TRANSITION ÉNERGÉTIQUE ET STABILITÉ DU RÉSEAU : Senelec mise sur le solaire couplé au stockage pour sécuriser son réseau

Au Sénégal, la Senelec accélère le déploiement de solutions hybrides associant solaire et stockage d’énergie. À Diass et Linguère, deux nouveaux projets illustrent la volonté du pays de renforcer la stabilité de son réseau tout en soutenant ses ambitions d’accès universel à l’électricité d’ici 2029.

Projet  solaire Légende : Projet solaire

Face à la montée en puissance des énergies renouvelables, le Sénégal s’attaque à un défi majeur : assurer la stabilité de son réseau électrique. Dans cette optique, la Senelec a annoncé début avril le lancement de deux projets structurants combinant production solaire et stockage par batteries, marquant une nouvelle étape dans la modernisation du système énergétique national.

Le premier projet concerne la mise en place d’un système de stockage d’énergie par batteries (BESS) à Diass, couplé à une centrale solaire existante située au sud-est de Dakar. D’un coût estimé à 36 millions d’euros, cette infrastructure est financée par l’Allemagne via la KfW, avec l’appui de l’Agence française de développement. Le dispositif comprendra 30 conteneurs de batteries et 360 convertisseurs, pour une capacité annuelle de stockage dépassant 20 000 MWh.

Le second projet, annoncé le 9 avril, porte sur la construction d’une centrale hybride à Linguère. Cette installation combinera une centrale solaire de 50 MWc à un système de stockage de 30 MW, pour une capacité totale de 90 MWh. Développée en partenariat avec Huawei et Genertec CNTIC, elle devrait permettre d’alimenter près de 90 000 ménages, bien que les modalités de financement et le calendrier de mise en service n’aient pas encore été précisés.

Pour la Senelec, ces initiatives répondent à un enjeu stratégique : compenser l’intermittence de la production solaire et garantir un approvisionnement électrique fiable. L’intégration du stockage apparaît ainsi comme un levier clé pour renforcer l’indépendance énergétique du pays et sécuriser l’intégration des renouvelables dans le mix national.
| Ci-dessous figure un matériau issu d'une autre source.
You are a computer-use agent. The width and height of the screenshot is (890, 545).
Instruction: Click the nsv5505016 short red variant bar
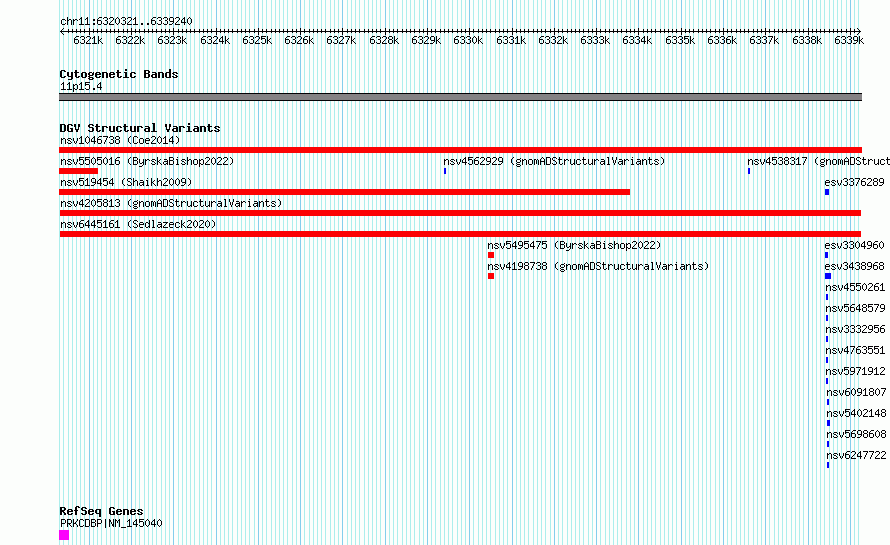(x=78, y=171)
Ces projets s’inscrivent dans une dynamique plus large portée par le Pacte national pour l’énergie, élaboré dans le cadre de l’initiative Mission 300. L’objectif est de porter la part des énergies renouvelables à 40 % du mix électrique et d’atteindre un accès universel à l’électricité d’ici 2029, contre environ 84 % aujourd’hui.

Dans un contexte de croissance de la demande et d’expansion des capacités de production à l’horizon 2030, le Sénégal confirme ainsi son engagement en faveur d’un système énergétique plus durable, résilient et inclusif.